Local dog park to receive $1 million renovations in 2022

Media Credit: Olivia Anderson | Photo Editor Chinatown

A dog and children’s park on 26th Street, located in between I and K streets, is slated for $1 million in repairs from D.C. government after neighbors said it had fallen into a state of disrepair.

A dog and children’s park on 26th Street is slated for $1 million in repairs from D.C. government – but the money won’t arrive until 2022.

The D.C. Council Committee on Transportation and the Environment funded renovations to improve the park, located between I and K streets, in the fiscal year 2018 budget. The Department of General Services renovated the park last fall after neighbors said it had fallen into a state of disrepair with dilapidated playground equipment, collapsed fences and contaminated soil, but neighbors said the renovations did not fix all of the park’s issues.

During the renovations, the general services department created a work and budget estimate for more permanent renovations, according to the recent budget report from the committee.

The next updates to the park will include adding a retaining wall and drainage system, replacing soil, adding water dispensers, a waste station and trash compactor and removing sidewalk obstructions on the west side of 26th Street, according to the report.

The transportation committee recommended $1 million in allocations to the Department of Parks and Recreation, which originally constructed the park. The committee also recommended the parks department work with the Foggy Bottom Association to ensure the area is properly maintained.

The office of Ward 2 Council member Jack Evans did not return requests to comment about why the budget doesn’t fund the project until 2022.

The D.C. Council will vote on the fiscal year 2018 budget, including the park renovations, Tuesday.

Community leaders said the park gives children and dogs a space to play in an urban neighborhood with few other options.

William Kennedy Smith, a Foggy Bottom and West End Advisory Neighborhood commissioner – the community organization that oversees the area including the park – said he hopes the slated repairs come sooner than 2022.

“The fact that it is now codified in the city’s budget that’s been signed by the mayor makes me feel like there is a real incentive for the city to take ownership of this,” he said. “I wouldn’t be surprised if things moved more rapidly than that.”

Smith, who has lived in the neighborhood for 13 years, said his three children use the park every day and that he sought to improve the park even before joining the ANC.

The general services department found “egregious” conditions at the park, like contaminated soil, dirty and dilapidated playground equipment, collapsed fencing and land erosion before last fall’s renovations, according to the committee’s budget. The park also had a rusted junction box with exposed high voltage equipment moved – which the electric company Pepco and D.C. Water later moved – and fencing that was falling down, Smith said.

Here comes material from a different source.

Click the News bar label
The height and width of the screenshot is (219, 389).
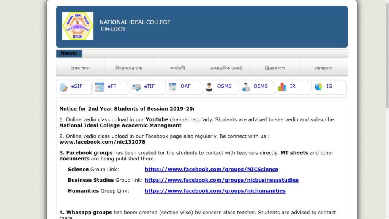pyautogui.click(x=69, y=53)
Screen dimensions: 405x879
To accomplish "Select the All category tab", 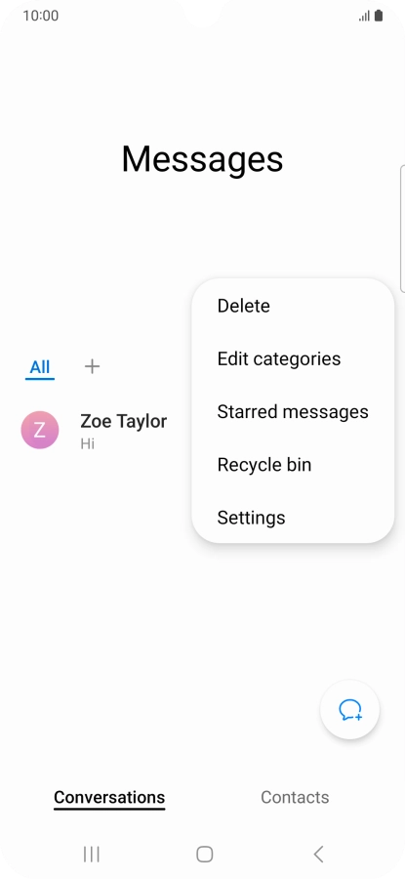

“It looked terrible, and something like that which is an eyesore and is in such a state of disrepair has an impact on the feeling of the neighbors as they try to enjoy their neighborhood,” Smith said about the park before its fall renovations.

Smith said that although the fall renovations helped, the park is still in a state of disrepair and that the parks department may discover potential coding violations that need to be addressed.

Real estate developer Boston Properties is also considering funding park improvements as part of its 2100 Pennsylvania Ave. development project, creating a retail and business center out of two GW-owned buildings, Jake Stroman, an assistant project manager at Boston Properties, said.

When the company has a major project in a neighborhood, it funds community-requested projects in an amenities package expected to be released in the next few months, he said. Boston Properties has added the park to the list of community-recommended amenities.

“We’re going to look at all the requests we received holistically and come up with a comprehensive amenities package,” Stroman said.

Unsure of who owns the property, Foggy Bottom Association President Marina Streznewski said the FBA gradually took over maintenance of the park. Streznewski said the park’s murky ownership was one of the reasons that the fall repairs did not include the future improvements slated for 2022.

“I think it will make it a more pleasant experience for everyone,” she said. “People have said it is nicer to bring kids.”

Craig Hanna, a neighborhood resident for the last few months, said he comes to the dog park almost every day with his two shetland sheepdogs. Hanna said he noticed the park was run-down before its repairs last fall and since then, volunteers have maintained the park.

“If you look at the other dog parks in the area, some of them aren’t attended to at all.” he said. “You feel good about bringing your four-legged friends here and letting them loose.”

Justine Coleman contributed reporting.